Tâches.
• 1. Reproduisez à l'identique un passage du texte sur la rédemption : commencez aux mots contenant "Mais si la direction" et arrêtez-vous après "fait de révélation.".
• 2. D'après le texte sur la rédemption, en quoi se résout toujours le sacrifice propitiatoire ?
• 3. Rédigez la suite du texte sur la rédemption à partir de sa dernière phrase.

Texte fourni.
╭──
Les deux points de vue que nous rapprochons se séparent profondément l’un de l’autre ; ce sont deux théologies comme deux philosophies, non seulement différentes, mais contraires. Il y existe pourtant un trait commun et fondamental. Leurs explications de l’Évangile, et de la rédemption en particulier, restent les mêmes en substance, malgré les diversités ou les oppositions internes et externes qu’elles présentent. Elles reviennent toujours à ceci : Jésus-Christ, l’homme parfait, l’homme idéal et, par là, l’homme divin, s’est donné pour nous en se dévouant à faire pénétrer dans le monde l’esprit de vérité et de sainteté. C’est là son sacrifice : sacrifice moral, modèle et moyen de celui qui nous est imposé à nous-mêmes ; c’est par là qu’il est Médiateur. La foi justifie virtuellement en tant qu’elle adopte ce divin exemplaire, se le proposant pour règle et pour fin ; elle justifie effectivement en tant qu’elle le réalise dans les âmes où elle règne. Voilà le thème général. La rédemption, suivant une formule déjà citée, est « la vie de Christ en nous ». On a pu entendre différemment l’essence de cette vie restauratrice et son mode de propagation ; l’explication a pu être tantôt purement éthique. tantôt essentiellement mystique, tantôt nettement panthéistique, le principe explicatif est demeuré foncièrement le même : toujours le sacrifice propitiatoire se résout en un sacrifice moral. Et le nouveau rationalisme, à mesure qu’il se dépouille de son élément panthéistique, par la chute des systèmes qui le lui avaient imposé, se rapproche à bien des égards de l’ancien rationalisme ; il arrive de plus en plus à placer le bienfait de Christ dans l’influence de sa parole et de sa vie, où se révèle l’amour de Dieu.

Mais si la direction nouvelle tend à se transformer et, par suite, à se juger et à se discréditer elle-même, elle n’en conserve pas moins l’empire ; elle est toujours là, aussi confiante que générale. On conçoit la fascination qu’exerce ce principe théologico-philosophique jeté des hauteurs de la science dans l’Église, et qui semble donner enfin l’unité essentielle de la doctrine chrétienne et de la pensée spéculative, et amener la raison, au dernier terme de son développement, à déposer en faveur de la foi. On s’étonne peu des efforts que font pour s’en autoriser, s’en étayer, s’en envelopper en quelque sorte, ceux-là mêmes qui tiennent avec une pleine adhésion d’esprit et de cœur au fait de révélation.
╰──
Lignes brutes:
╭──
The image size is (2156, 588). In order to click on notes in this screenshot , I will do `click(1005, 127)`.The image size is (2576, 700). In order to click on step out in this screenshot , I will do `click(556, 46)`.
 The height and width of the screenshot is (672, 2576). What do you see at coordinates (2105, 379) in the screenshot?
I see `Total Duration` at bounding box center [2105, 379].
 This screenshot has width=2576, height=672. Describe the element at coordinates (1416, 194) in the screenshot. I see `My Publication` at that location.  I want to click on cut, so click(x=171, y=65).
╰──
Résultats.
• 1.
Mais si la direction nouvelle tend à se transformer et, par suite, à se juger et à se discréditer elle-même, elle n’en conserve pas moins l’empire ; elle est toujours là, aussi confiante que générale. On conçoit la fascination qu’exerce ce principe théologico-philosophique jeté des hauteurs de la science dans l’Église, et qui semble donner enfin l’unité essentielle de la doctrine chrétienne et de la pensée spéculative, et amener la raison, au dernier terme de son développement, à déposer en faveur de la foi. On s’étonne peu des efforts que font pour s’en autoriser, s’en étayer, s’en envelopper en quelque sorte, ceux-là mêmes qui tiennent avec une pleine adhésion d’esprit et de cœur au fait de révélation.

• 2. En un sacrifice moral.

• 3.
Ceci nous conduit à une école bien autrement importante aujourd’hui que les précédentes, l’école issue de Schleiermacher et désignée ici sous le nom d’ « Ecole de la foi et de la science chrétienne », là sous celui d’ « Ecole de la conciliation », ailleurs sous celui d’ « Ecole évangélique libérale ». Nous l’avons souvent rencontrée et nous la rencontrerons souvent encore devant nous. Nous avons à nous demander et à lui demander en ce moment si le dogme de l’expiation, qui semble à première vue être dans sa doctrine générale, y est réellement ?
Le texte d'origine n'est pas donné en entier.